===== Available records =====
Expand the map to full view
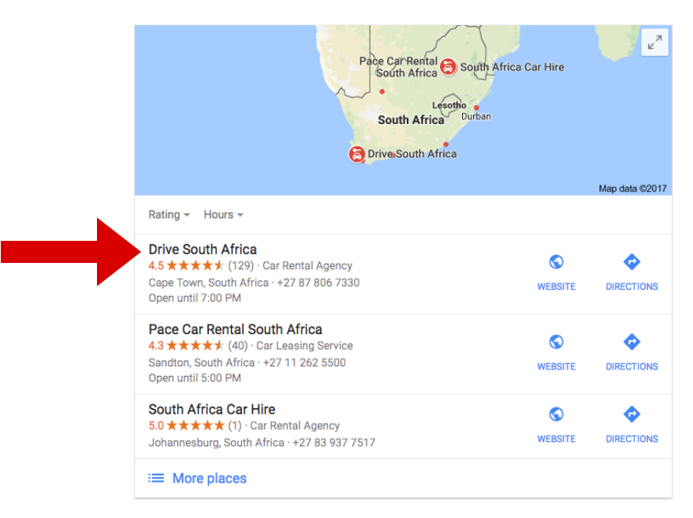The height and width of the screenshot is (518, 693). pyautogui.click(x=654, y=43)
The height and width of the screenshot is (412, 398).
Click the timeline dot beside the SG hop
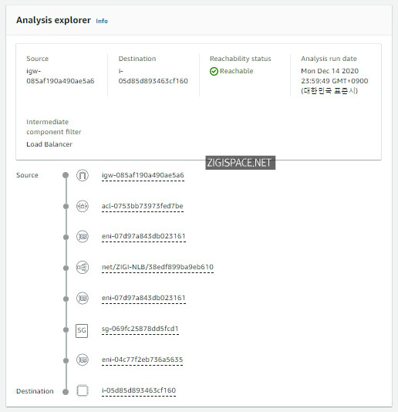tap(66, 329)
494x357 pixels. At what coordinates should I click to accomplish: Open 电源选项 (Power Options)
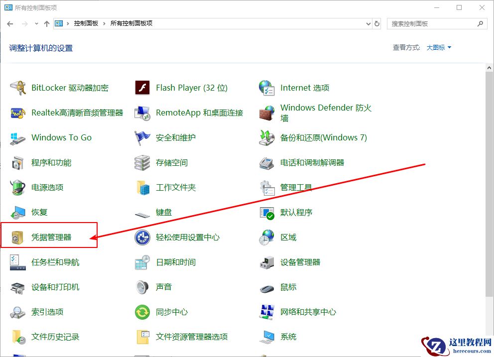point(45,187)
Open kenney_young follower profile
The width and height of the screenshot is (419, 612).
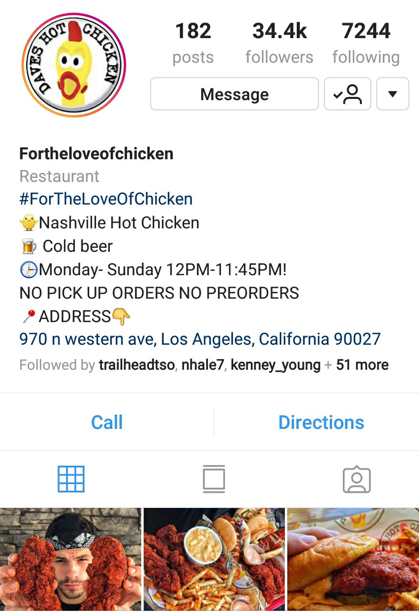275,365
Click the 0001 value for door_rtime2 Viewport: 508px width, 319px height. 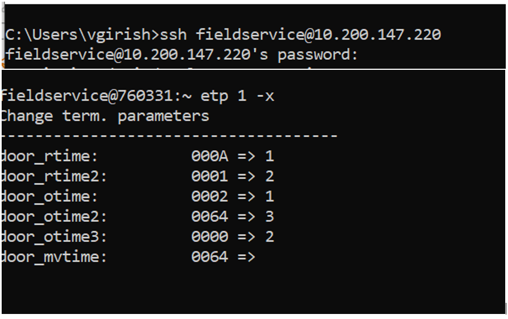[x=209, y=177]
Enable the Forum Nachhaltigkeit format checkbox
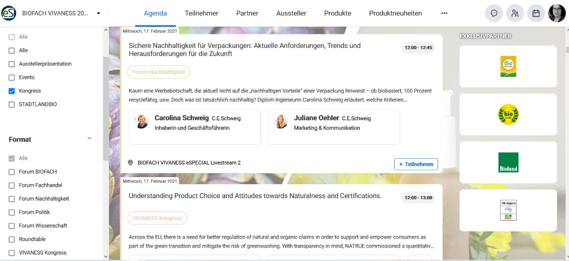The width and height of the screenshot is (569, 261). click(12, 199)
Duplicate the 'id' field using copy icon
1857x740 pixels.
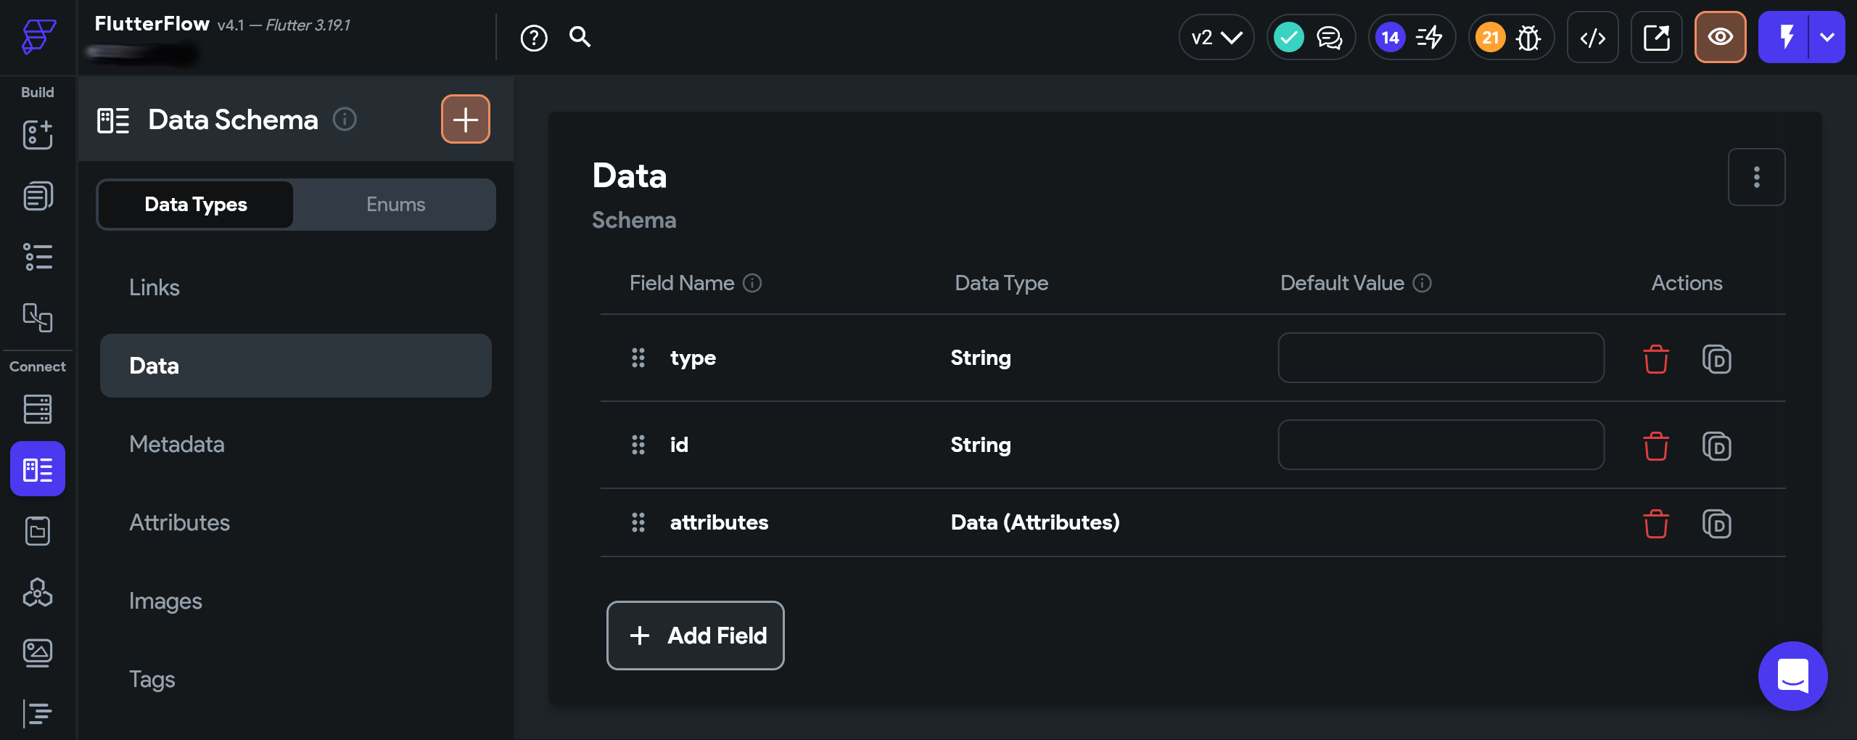1716,446
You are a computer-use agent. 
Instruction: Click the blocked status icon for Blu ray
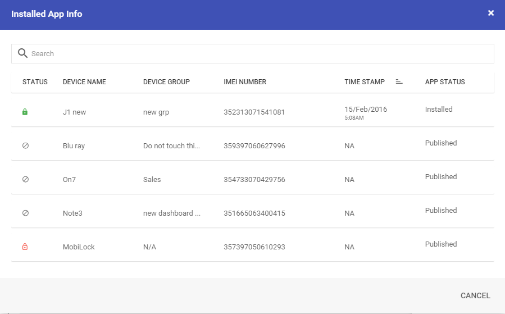pos(25,145)
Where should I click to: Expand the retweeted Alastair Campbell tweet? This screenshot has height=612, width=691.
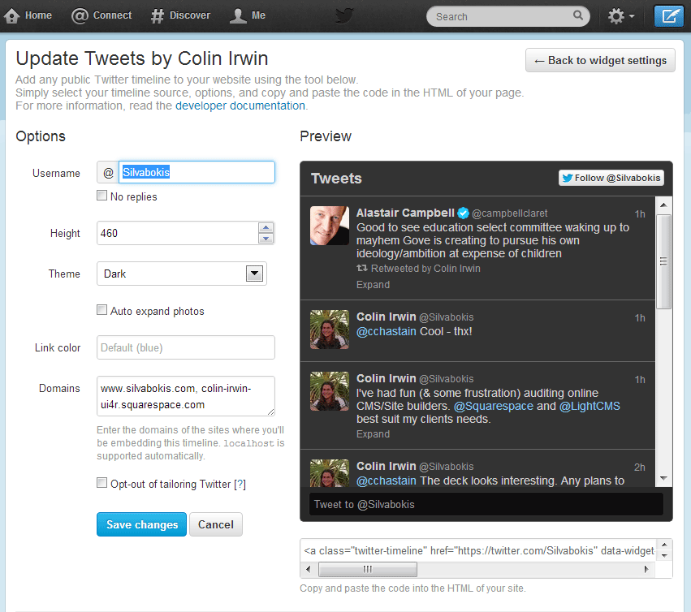click(x=373, y=284)
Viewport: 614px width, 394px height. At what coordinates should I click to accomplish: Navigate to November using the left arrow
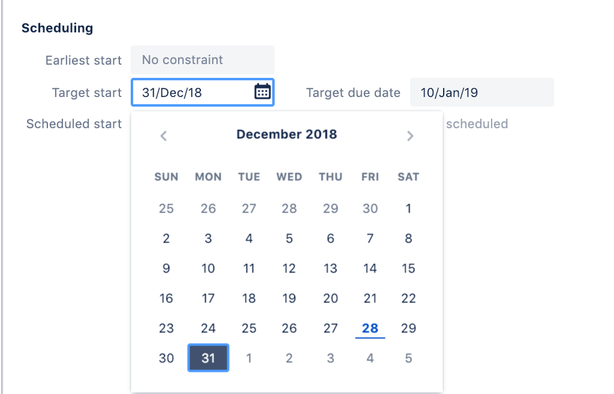pyautogui.click(x=163, y=136)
=====
• [Task prompt]: The answer should consist solely of the lines from the one containing "Instruction: Click the" through the last line of the material, copied exactly, with pictures left out.

• [Result of this task]:
Instruction: Click the blocked status icon for Blu ray
pos(25,145)
Where should I click to: Expand the retweeted Alastair Campbell tweet? This screenshot has height=612, width=691.
click(x=373, y=284)
Viewport: 614px width, 394px height. At what coordinates should I click to accomplish: Navigate to November using the left arrow
pyautogui.click(x=163, y=136)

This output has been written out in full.